The through line in his discography and live work remains the marriage of craft and cultural depth. On the recordings front, Valdez’s lead bass on Hita lot’s 2023 single Cada Paso drew coverage from several major media outlets in Peru; his work on Guillermo Pardavé’s Cielo de Lima (2023) earned plaudits from Rockachorao; Andrea Martínez’s "Drama" (2020) also received considerable press, all of which noted Valdez' work on the bass.

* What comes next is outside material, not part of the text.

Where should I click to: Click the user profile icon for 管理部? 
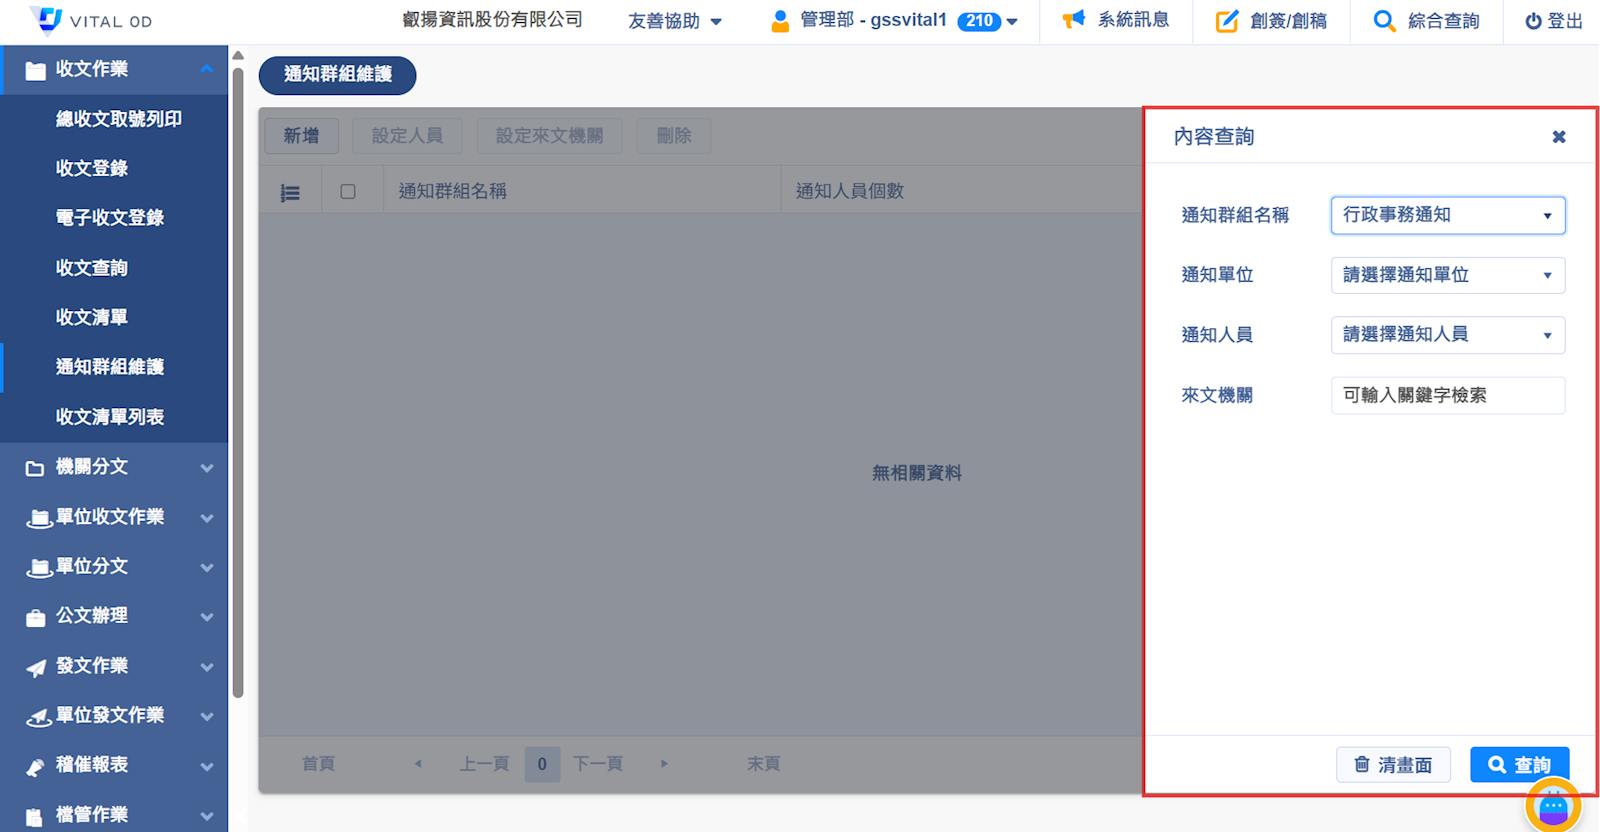(x=780, y=21)
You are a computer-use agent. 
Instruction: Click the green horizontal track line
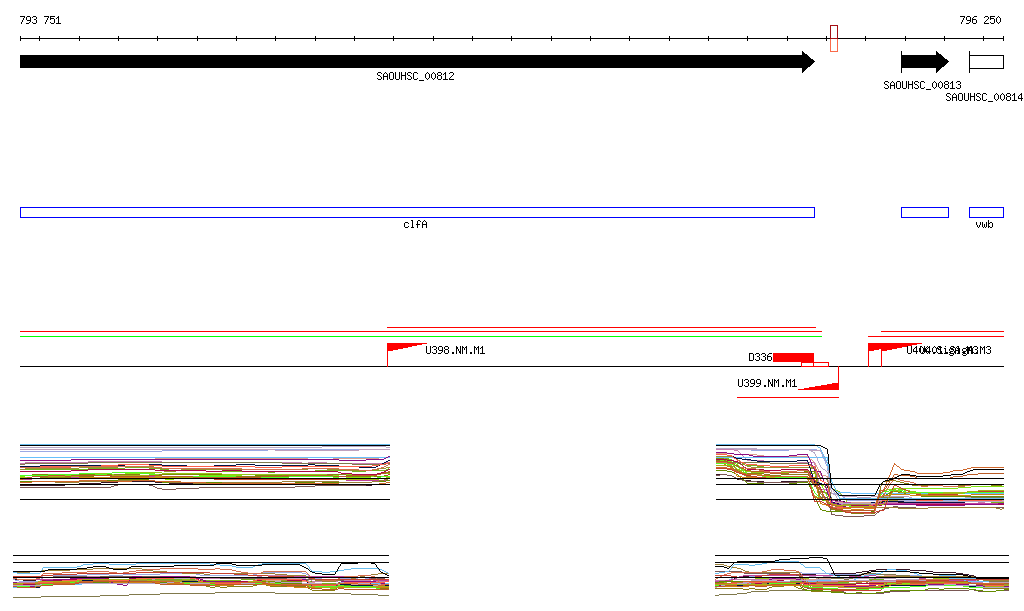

Those credits complement his continued studio leadership in the United States—most notably with Sebastian Roman at Studio 17 in Brooklyn beginning in 2026—positioning him as a producer-musician who can convene teams, shape sound, and deliver on tight artistic timelines.
As Valdez steps into 2025–2028 with university leadership in Peru, education-forward tours in the U.S., and a slate of recording and performance partnerships that span Brooklyn, Boston, Chicago, and Spain, the significance is clear. He is not only a celebrated bassist; he is a cultural connector whose work with the Afro-Peruvian Sextet, Pastor, Roman, and a broad circle of U.S. bandleaders amplifies a transnational jazz language. The venues—Mezzrow, ShapeShifter Lab, Blues Alley, Café Erzulie, the Seattle Jazz Fellowship, Chris’ Jazz Café, Origins Café, and more—the studios—Electric Lady, Power Station, Studio 17—and the institutions—from Shenandoah University to the National University of Music in Lima—attest to a career that advances simultaneously on the bandstand, in the classroom, and on record, with a widening circle of influence across the Americas.